But she sure liked what he was saying.
“You came all the way back here after your brothers dropped you off home just to ask me this?”
“I told you,” Will insisted, eyes still lowered. “Checking on you. It’s my job.”
He was still staring at her mouth. She tried to ignore the urge to lick her lips and failed. “You’re off duty,” she reminded him in a low voice.
“A police officer is never really off duty.”
“But you got hammered tonight.”
“That’s different.”
“How is it different?”
“It’s not as dangerous.”
“As . . . ?”
“You.”
Will had drifted closer, almost imperceptibly. Maybe she had too; she wasn’t quite sure anymore. All she knew was their foreheads were almost touching, and if she moved just a little more, she could nuzzle his nose with her own. Her head felt as though she’d been drinking as well, even though she hadn’t had anything stronger than soda in weeks.

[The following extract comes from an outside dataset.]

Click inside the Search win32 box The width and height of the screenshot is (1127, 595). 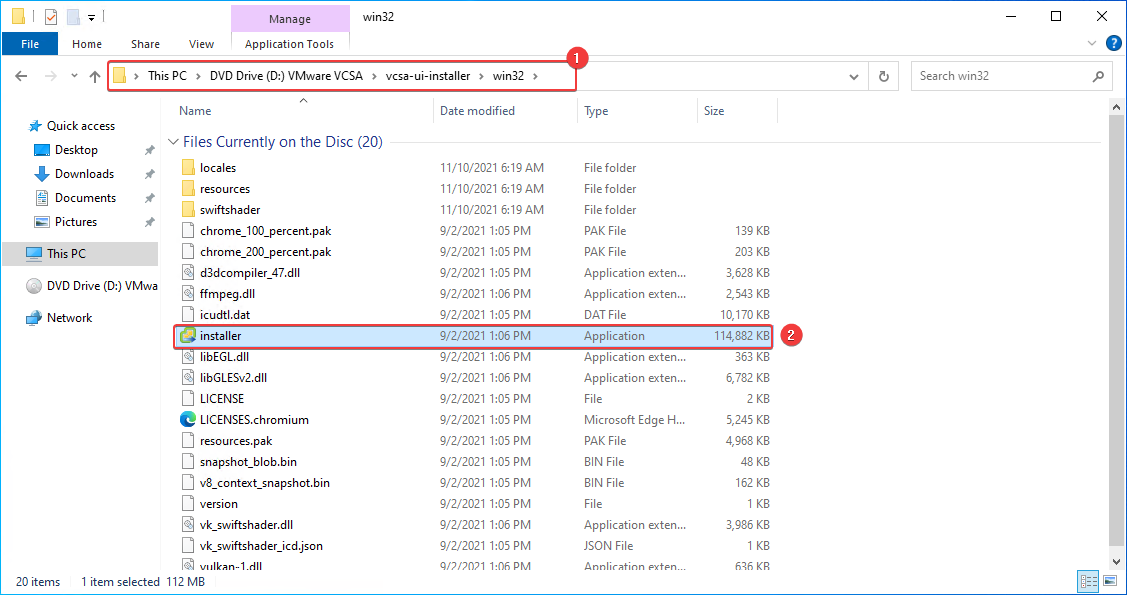[x=1000, y=75]
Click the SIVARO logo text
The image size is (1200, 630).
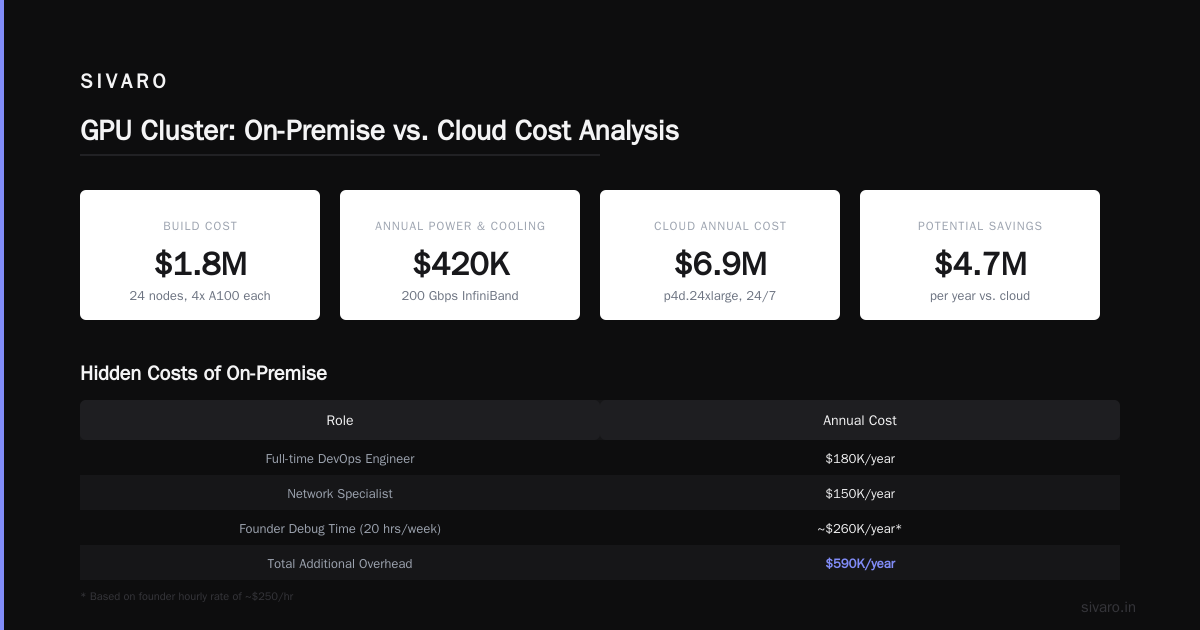[124, 82]
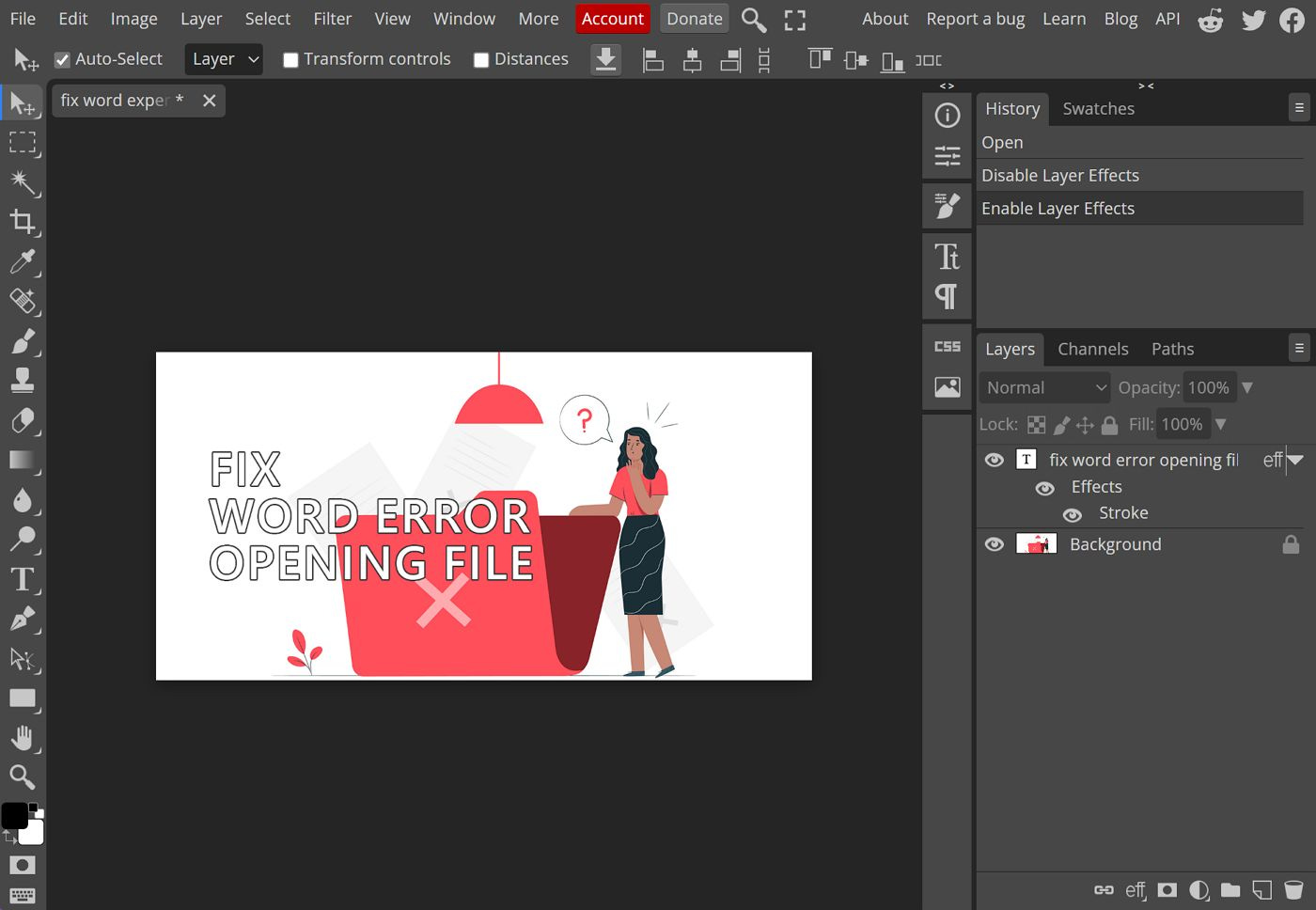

This was crazy. Sure, she’d been alone for a long time—it’d been ages since she’d been with a guy—but Will? No. Insane. And probably illegal—or at least really dumb—what with her being a convict and him being a cop and all. Of course, maybe that was what made the whole thing strangely compelling. She didn’t move away.
Then Will mumbled, “Tell me . . .”
“What?”
“Tell me you didn’t hook up with Cam.”
Wha—Cam? She hadn’t thought about him in years. Not that there was much to think about. Maybe she should have made a joke at this point, reassured Will that a brief fumble at an underage drinking party more than a decade ago wasn’t worth talking about. But she didn’t. Because the nervous flutter in her belly had been replaced by a heavy weight. Was that why he was here? Had the brothers talked about her over their beers, and Cam said some lascivious things that weren’t true, maybe encouraged Will to come here and try his luck? Or was Will acting like a dog in a different way, feeling the urge to pee on the same tree as his brother to one-up him, or whatever it was brothers did? Whichever, the outcome was the same: Her blood was racing in her veins, and not in a good way.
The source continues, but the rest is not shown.